--- Exercise goal ---
Type out every line of the data again, exactly.

[Stored items]
%%

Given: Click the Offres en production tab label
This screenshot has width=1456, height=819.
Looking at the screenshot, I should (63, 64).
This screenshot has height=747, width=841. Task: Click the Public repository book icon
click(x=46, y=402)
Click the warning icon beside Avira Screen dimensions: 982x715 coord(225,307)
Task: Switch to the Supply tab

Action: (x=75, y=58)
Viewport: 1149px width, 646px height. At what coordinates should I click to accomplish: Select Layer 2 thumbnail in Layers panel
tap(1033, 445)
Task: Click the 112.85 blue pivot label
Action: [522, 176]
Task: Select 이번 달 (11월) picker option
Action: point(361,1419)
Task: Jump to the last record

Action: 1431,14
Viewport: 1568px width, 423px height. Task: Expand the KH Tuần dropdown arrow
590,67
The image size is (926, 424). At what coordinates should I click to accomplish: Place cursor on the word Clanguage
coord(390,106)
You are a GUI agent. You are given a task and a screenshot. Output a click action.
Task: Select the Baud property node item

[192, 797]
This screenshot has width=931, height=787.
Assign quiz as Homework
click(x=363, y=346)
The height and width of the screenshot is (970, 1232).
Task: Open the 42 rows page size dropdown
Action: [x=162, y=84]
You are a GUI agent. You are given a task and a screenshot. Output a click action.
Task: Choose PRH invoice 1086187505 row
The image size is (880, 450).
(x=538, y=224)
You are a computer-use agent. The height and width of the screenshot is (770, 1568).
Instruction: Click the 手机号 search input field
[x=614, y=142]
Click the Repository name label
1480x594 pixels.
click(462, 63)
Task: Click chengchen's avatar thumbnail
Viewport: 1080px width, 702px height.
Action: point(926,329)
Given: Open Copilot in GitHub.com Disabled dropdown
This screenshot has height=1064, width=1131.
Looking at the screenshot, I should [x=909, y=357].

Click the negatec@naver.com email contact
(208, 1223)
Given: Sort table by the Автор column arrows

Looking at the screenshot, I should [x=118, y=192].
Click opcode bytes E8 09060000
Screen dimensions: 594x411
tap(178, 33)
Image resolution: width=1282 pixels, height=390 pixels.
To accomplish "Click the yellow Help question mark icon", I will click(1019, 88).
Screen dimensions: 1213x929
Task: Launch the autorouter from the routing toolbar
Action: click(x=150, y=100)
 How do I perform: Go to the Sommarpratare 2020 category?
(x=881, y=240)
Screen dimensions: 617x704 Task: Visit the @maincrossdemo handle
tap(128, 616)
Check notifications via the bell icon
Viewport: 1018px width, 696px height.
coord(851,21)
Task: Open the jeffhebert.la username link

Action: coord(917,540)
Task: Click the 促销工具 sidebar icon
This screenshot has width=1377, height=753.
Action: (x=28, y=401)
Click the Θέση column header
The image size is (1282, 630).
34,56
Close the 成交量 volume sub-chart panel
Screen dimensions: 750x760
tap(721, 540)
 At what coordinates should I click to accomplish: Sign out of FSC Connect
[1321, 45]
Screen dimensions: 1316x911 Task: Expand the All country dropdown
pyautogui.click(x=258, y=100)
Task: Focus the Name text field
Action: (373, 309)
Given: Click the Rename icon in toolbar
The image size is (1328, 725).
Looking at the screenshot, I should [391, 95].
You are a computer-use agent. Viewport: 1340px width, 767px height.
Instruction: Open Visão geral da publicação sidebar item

%%

--- Answer for the task ---
Given: Click the Offres en production tab label
This screenshot has width=1456, height=819.
Looking at the screenshot, I should (63, 64).
This screenshot has height=747, width=841. Task: Click the Public repository book icon
click(x=46, y=402)
Click the warning icon beside Avira Screen dimensions: 982x715 coord(225,307)
Task: Switch to the Supply tab

Action: (x=75, y=58)
Viewport: 1149px width, 646px height. At what coordinates should I click to accomplish: Select Layer 2 thumbnail in Layers panel
tap(1033, 445)
Task: Click the 112.85 blue pivot label
Action: [522, 176]
Task: Select 이번 달 (11월) picker option
Action: point(361,1419)
Task: Jump to the last record

Action: 1431,14
Viewport: 1568px width, 423px height. Task: Expand the KH Tuần dropdown arrow
590,67
The image size is (926, 424). At what coordinates should I click to accomplish: Place cursor on the word Clanguage
coord(390,106)
You are a GUI agent. You are given a task and a screenshot. Output a click action.
Task: Select the Baud property node item

[192, 797]
This screenshot has width=931, height=787.
Assign quiz as Homework
click(x=363, y=346)
The height and width of the screenshot is (970, 1232).
Task: Open the 42 rows page size dropdown
Action: [x=162, y=84]
You are a GUI agent. You are given a task and a screenshot. Output a click action.
Task: Choose PRH invoice 1086187505 row
The image size is (880, 450).
(x=538, y=224)
You are a computer-use agent. The height and width of the screenshot is (770, 1568).
Instruction: Click the 手机号 search input field
[x=614, y=142]
Click the Repository name label
1480x594 pixels.
click(462, 63)
Task: Click chengchen's avatar thumbnail
Viewport: 1080px width, 702px height.
Action: point(926,329)
Given: Open Copilot in GitHub.com Disabled dropdown
This screenshot has height=1064, width=1131.
Looking at the screenshot, I should [x=909, y=357].

Click the negatec@naver.com email contact
(208, 1223)
Given: Sort table by the Автор column arrows

Looking at the screenshot, I should [x=118, y=192].
Click opcode bytes E8 09060000
Screen dimensions: 594x411
tap(178, 33)
Image resolution: width=1282 pixels, height=390 pixels.
To accomplish "Click the yellow Help question mark icon", I will click(1019, 88).
Screen dimensions: 1213x929
Task: Launch the autorouter from the routing toolbar
Action: click(x=150, y=100)
 How do I perform: Go to the Sommarpratare 2020 category?
(x=881, y=240)
Screen dimensions: 617x704 Task: Visit the @maincrossdemo handle
tap(128, 616)
Check notifications via the bell icon
Viewport: 1018px width, 696px height.
coord(851,21)
Task: Open the jeffhebert.la username link

Action: coord(917,540)
Task: Click the 促销工具 sidebar icon
This screenshot has width=1377, height=753.
Action: (x=28, y=401)
Click the Θέση column header
The image size is (1282, 630).
34,56
Close the 成交量 volume sub-chart panel
Screen dimensions: 750x760
tap(721, 540)
 At what coordinates should I click to accomplish: Sign out of FSC Connect
[1321, 45]
Screen dimensions: 1316x911 Task: Expand the All country dropdown
pyautogui.click(x=258, y=100)
Task: Focus the Name text field
Action: (373, 309)
Given: Click the Rename icon in toolbar
The image size is (1328, 725).
Looking at the screenshot, I should [391, 95].
You are a computer-use agent. Viewport: 1340px width, 767px height.
Instruction: Open Visão geral da publicação sidebar item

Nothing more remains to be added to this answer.